- Opening Delimiter -

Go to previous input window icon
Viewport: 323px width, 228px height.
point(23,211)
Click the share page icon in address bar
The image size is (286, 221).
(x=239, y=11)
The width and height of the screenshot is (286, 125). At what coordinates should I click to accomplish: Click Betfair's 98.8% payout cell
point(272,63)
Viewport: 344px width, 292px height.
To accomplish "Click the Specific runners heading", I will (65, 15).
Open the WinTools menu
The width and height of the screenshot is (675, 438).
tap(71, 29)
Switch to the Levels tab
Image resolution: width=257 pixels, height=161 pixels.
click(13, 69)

- Closing Delimiter -

## [ABOUT THIS EXERCISE]
Copy out exactly the line that holds "Switch to the Levels tab" and all remaining lines of the listing, both the first and the last included.

## [ANSWER FOR THIS EXERCISE]
Switch to the Levels tab
Image resolution: width=257 pixels, height=161 pixels.
click(13, 69)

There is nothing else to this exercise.